9. Restrictions on Executive. During the period commencing on the
date hereof and ending one (1) year after the termination of the Executive's
employment by the Company for any reason, the Executive shall not directly or
indirectly induce or attempt to induce any of the employees of the Company to
leave the employ of the Company.
10. Covenant Not To Compete.
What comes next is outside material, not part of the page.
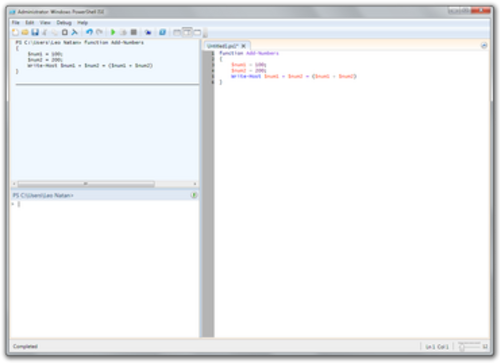The width and height of the screenshot is (500, 363).
Task: Start a new remote PowerShell tab
Action: [148, 32]
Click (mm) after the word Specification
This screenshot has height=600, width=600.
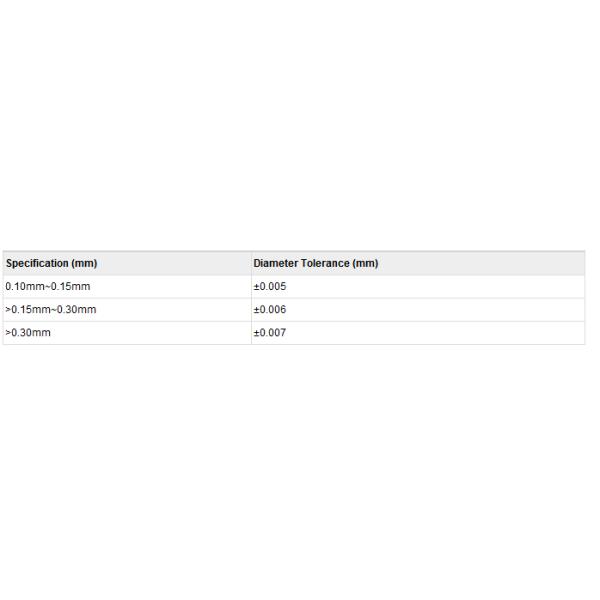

During the period commencing on the date
hereof, and ending one (10 year after the termination of the Executive's
employment due to Sections 7(a)(iii) or 7(a)(vi) hereof, except if termination
is a result of a Change in Control, the Executive shall not, except as a passive
investor in publicly held companies, or directly or indirectly engage in,
associate with, or own or control any interest in, or act as principal,
director, officer, agent, or employee of, or consultant to: (i) Cincinnati Xxxx
Information Systems, Systematics, Xxxxxxx Systems, Cable Services Group,
Computer Sciences Corporation, Electronic Data Systems, Alltel, Comsoft, LHS,
Danet, Subscriber Computing, HO Software and Baja Systems or their successors or
assigns, or (ii) any person, firm or corporation, located in the eastern third
of the United States, whose activity is (a) a venture or business, substantially
similar to that of Company and/or (b) which is in competition with the Company.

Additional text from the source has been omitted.